* YOUR GOAL *
For each entry, repeat the text exactly and omit any picture it holds.

* TASK MATERIAL *
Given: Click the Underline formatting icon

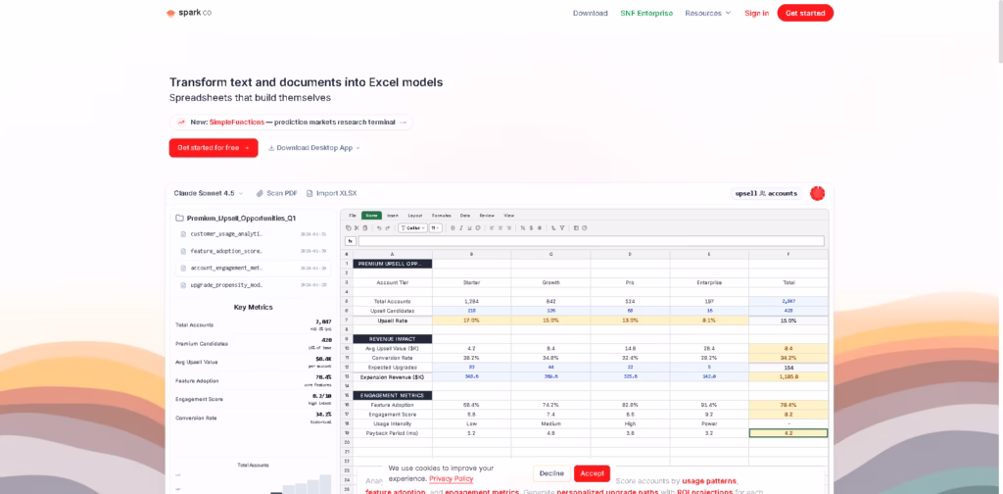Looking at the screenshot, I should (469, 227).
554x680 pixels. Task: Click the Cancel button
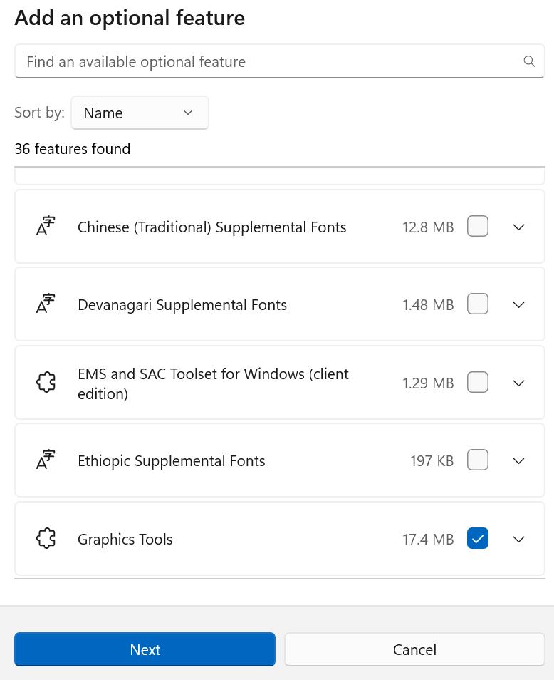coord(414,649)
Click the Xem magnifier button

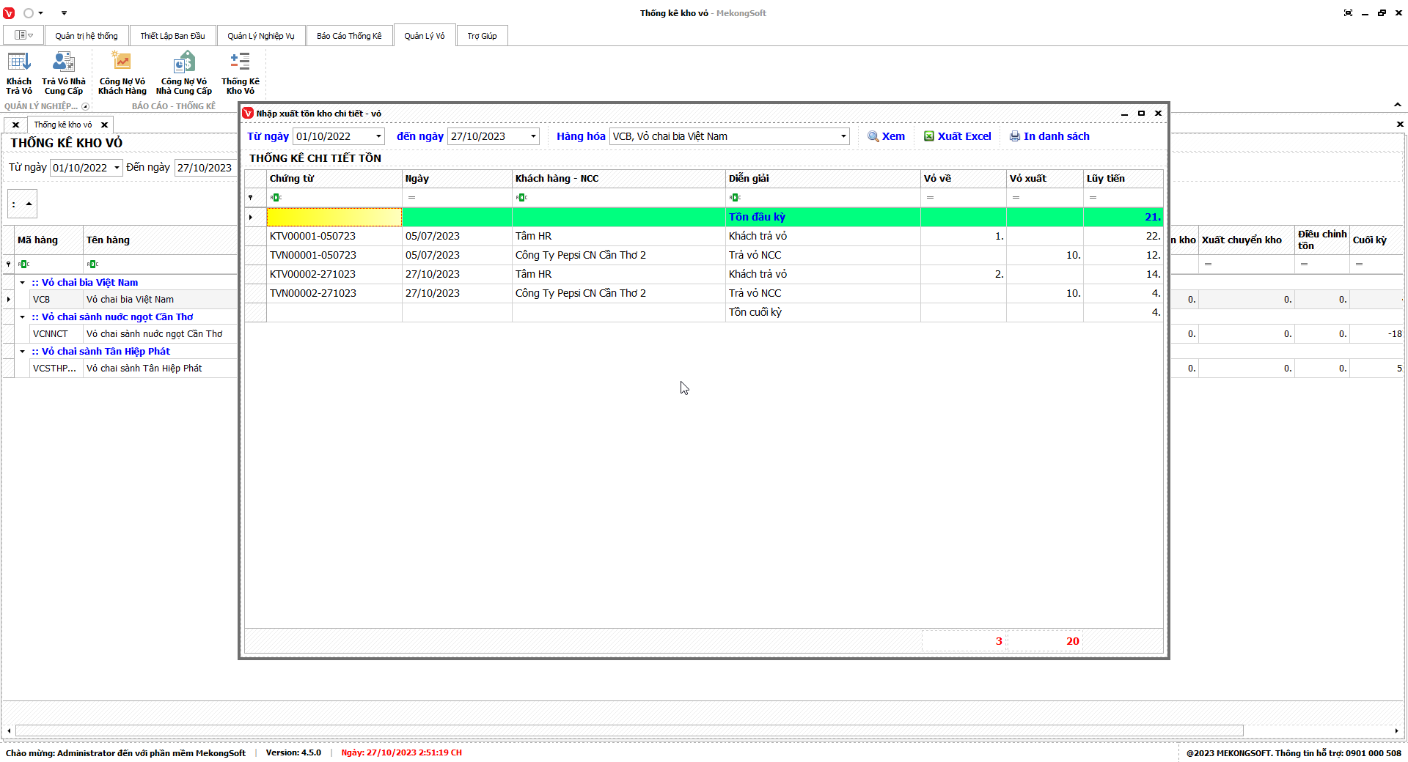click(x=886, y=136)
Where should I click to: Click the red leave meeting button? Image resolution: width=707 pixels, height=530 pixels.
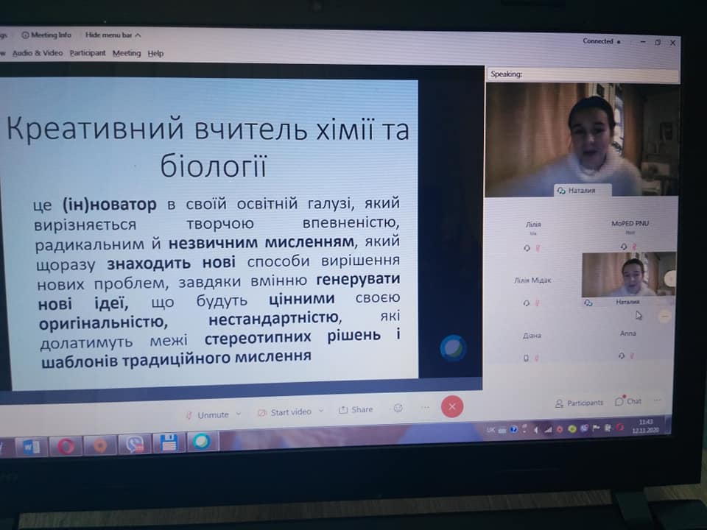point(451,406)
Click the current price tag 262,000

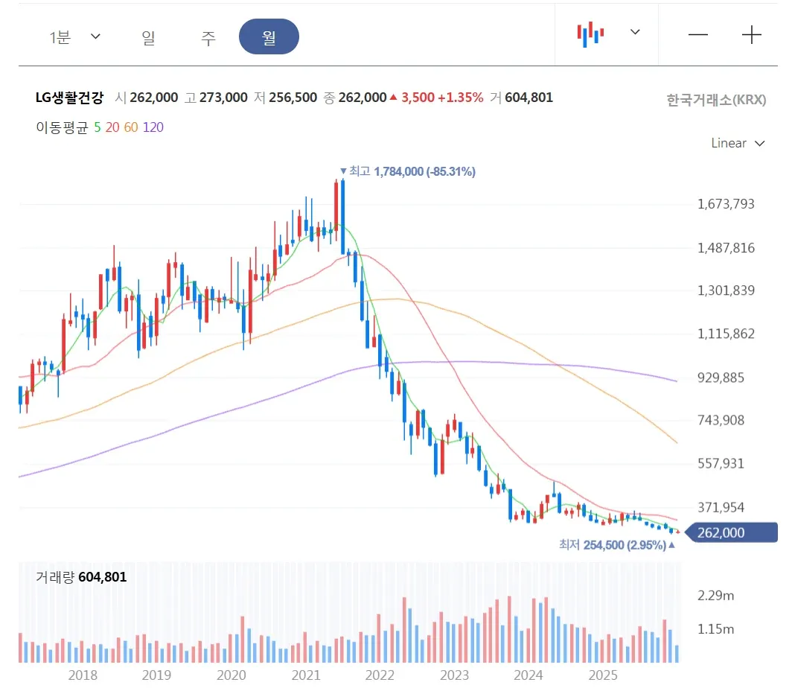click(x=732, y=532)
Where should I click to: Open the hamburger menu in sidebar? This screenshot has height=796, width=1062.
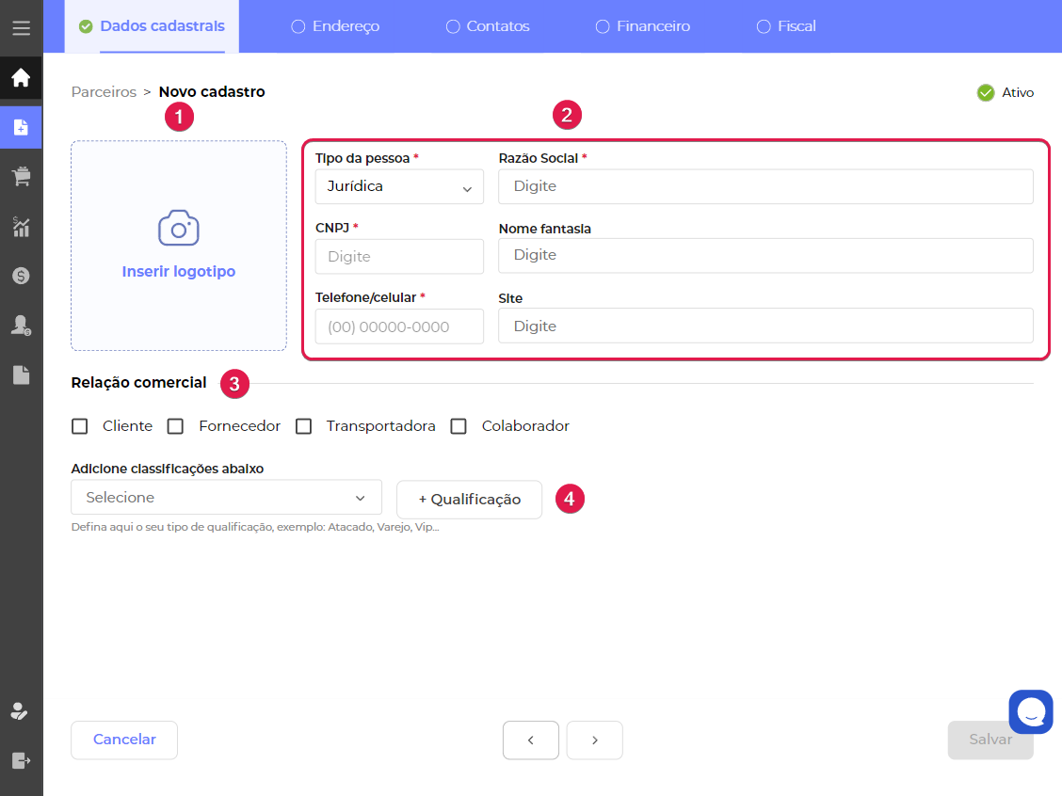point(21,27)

* TASK RESPONSE *
Given: Click the Underline formatting icon

Looking at the screenshot, I should (469, 227).
554x680 pixels. Task: Click the Cancel button
coord(414,649)
Click the Xem magnifier button

click(x=886, y=136)
Where should I click to: Click the red leave meeting button? Image resolution: width=707 pixels, height=530 pixels.
point(451,406)
Click the current price tag 262,000

click(x=732, y=532)
Where should I click to: Open the hamburger menu in sidebar? This screenshot has height=796, width=1062.
point(21,27)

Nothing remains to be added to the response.